One differentiator between Chanterelle and Jack O’ Lantern is the color. Jacks have an olive-y tinge to the cap and more so on the gills. It isn’t always as obvious as it is here, especially when you’re only holding one of the other, not both. However, when cut, Chanterelle flesh is always white, while Jack O’ Lantern flesh is never white and usually a brown or grey tone though very fresh specimens sometimes lean towards golden brown flesh.
Though at first glance the gills on both kinds of mushrooms don’t appear to be a great distinguishing characteristic, second inspection shows that Chanterelles (left) have dull, shallow gills which sometimes crisscross or end short. On the other hand, Jack O’ Lanterns have blade-like gills which run deep and while they do branch, they don’t cross.

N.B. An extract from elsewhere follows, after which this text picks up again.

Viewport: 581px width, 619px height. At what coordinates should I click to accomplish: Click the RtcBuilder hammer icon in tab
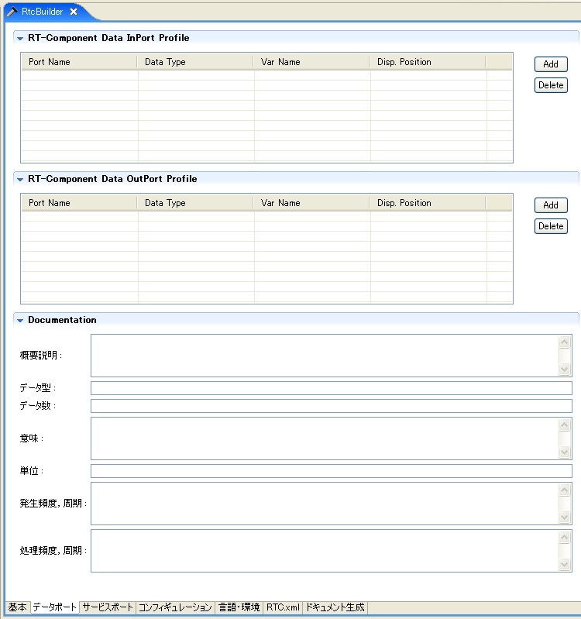tap(12, 12)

Another difference between these two mushrooms is that Chanterelles grow in duff while Jacks grow on dead wood. This is not to be relied upon as a key difference however, since dead wood can often be buried and may not be visible despite still being the host for the Jack O’ Lantern’s mycelium.
I am not a mushroom expert and I don’t pretend to be, but these two indicators of a look-alike can go a long way to save you several days of serious misery when it comes to hunting for and consuming wild Chanterelles. Both sets of mushrooms pictured here were collected on the same day on Mount Tamalpais. They grow in very similar areas, and both smell sweet and mushroomy, but they are distinguishable with practice and careful attention.
*Please note that I am not an expert at mushroom foraging. Please refer to the links in the text along with the book Mushrooms Demystified by David Arora for more comprehensive information on mushroom identification and collection. Thank you.